Although Barrie himself suggested that Hook should look like someone from the time of Charles II (1660-1685),
to us, he appears to be modeled on the fashions of the late 17th century—note the long coat with the big cuffs, not to mention the big wig.
And here is Disney’s 1954 Hook.
(A footnote: in 1904, Barrie had planned to have different actors play Mr. Darling, the children’s father, and Captain Hook, but du Maurier persuaded him to allow du Maurier to play both roles, which is still the tradition.)
The subtitle of Peter Pan is Or, the Boy Who Wouldn’t Grow Up, and here we see, for the first time on our little tour, an explanation for the immortality in which the mortal is an active agent: unlike Dracula or Oisin or Dorian Gray, Peter defies time simply by refusing to acknowledge its effects. He won’t age because he doesn’t want to.

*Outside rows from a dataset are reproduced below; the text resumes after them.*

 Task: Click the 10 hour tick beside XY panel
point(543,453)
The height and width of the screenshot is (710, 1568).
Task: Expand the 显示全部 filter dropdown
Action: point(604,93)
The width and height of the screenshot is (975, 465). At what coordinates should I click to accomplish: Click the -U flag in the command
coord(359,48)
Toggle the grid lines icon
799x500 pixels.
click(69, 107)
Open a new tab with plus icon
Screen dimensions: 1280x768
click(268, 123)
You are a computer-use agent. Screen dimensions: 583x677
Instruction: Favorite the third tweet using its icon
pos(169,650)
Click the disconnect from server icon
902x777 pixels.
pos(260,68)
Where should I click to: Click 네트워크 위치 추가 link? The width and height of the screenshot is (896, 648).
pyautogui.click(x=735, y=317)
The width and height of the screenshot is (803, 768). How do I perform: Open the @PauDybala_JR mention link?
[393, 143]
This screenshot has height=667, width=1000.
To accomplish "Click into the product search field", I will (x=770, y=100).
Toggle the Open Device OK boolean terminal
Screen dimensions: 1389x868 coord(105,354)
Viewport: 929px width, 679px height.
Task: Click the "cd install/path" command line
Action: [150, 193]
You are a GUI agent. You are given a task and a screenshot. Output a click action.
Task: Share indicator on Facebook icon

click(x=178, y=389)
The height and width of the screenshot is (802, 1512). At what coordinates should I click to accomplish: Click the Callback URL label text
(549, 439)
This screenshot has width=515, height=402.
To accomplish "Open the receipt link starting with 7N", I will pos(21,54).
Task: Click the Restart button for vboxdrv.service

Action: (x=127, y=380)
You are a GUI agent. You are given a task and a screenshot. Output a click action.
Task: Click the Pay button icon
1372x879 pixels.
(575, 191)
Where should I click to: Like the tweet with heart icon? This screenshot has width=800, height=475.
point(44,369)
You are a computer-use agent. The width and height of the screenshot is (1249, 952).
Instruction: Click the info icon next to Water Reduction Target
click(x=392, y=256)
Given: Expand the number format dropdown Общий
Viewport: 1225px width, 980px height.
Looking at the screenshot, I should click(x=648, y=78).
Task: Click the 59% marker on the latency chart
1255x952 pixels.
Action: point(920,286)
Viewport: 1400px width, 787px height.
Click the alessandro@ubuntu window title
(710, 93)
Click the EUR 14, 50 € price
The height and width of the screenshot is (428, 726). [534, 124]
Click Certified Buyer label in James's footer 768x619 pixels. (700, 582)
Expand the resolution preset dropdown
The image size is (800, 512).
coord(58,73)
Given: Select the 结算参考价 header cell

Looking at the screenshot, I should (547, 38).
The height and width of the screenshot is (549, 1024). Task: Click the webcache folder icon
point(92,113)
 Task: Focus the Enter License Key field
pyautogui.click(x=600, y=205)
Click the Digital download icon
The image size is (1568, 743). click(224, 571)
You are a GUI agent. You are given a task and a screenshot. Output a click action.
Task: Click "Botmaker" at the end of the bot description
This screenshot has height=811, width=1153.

We said that we wanted to end on a “sort of” happy story and Peter’s stubborn immortality might fit that, but Barrie later added a kind of epilogue, a one-act play first performed in 1908. In it, Wendy Darling, the oldest of the Darling children, has now grown up and gotten married, and had a daughter, Jane. One night, while Wendy is putting Jane to bed in the same nursery from which the earlier adventures began, Peter appears.
At first, he simply refuses to believe that Wendy has grown up, and wants her to return to Neverland with him, although she has lost the ability to fly. When she tries gently to explain that she can’t go with him because she has now become an adult, he collapses in tears and she runs from the room, leaving Jane asleep in her bed. Jane wakes up and soon Peter invites her to fly to Neverland with him. When Wendy reappears, she is quickly convinced and off the two go, leaving Wendy behind, but with the hope that Jane will have a daughter and she, in turn, will be taken to Neverland in an endless succession of daughters—perhaps immortality of a different sort? (Here’s a LINK to the play, if you would like to read it for yourself.)
This has been a long posting, but we can’t resist a brief ps. In 1757, Frederick the Great, the king of Prussia (1712-1786), was losing the battle of Kolin. Desperate to win, he tried to rally his men for a counterattack, shouting, “You rascals! Do you want to live forever?”
Virtually no one followed him, so we guess that most did.
Thanks, as always, for reading.
MTCIDC
CD
PS
And another ps—in 1924, the first film version of Peter Pan appeared.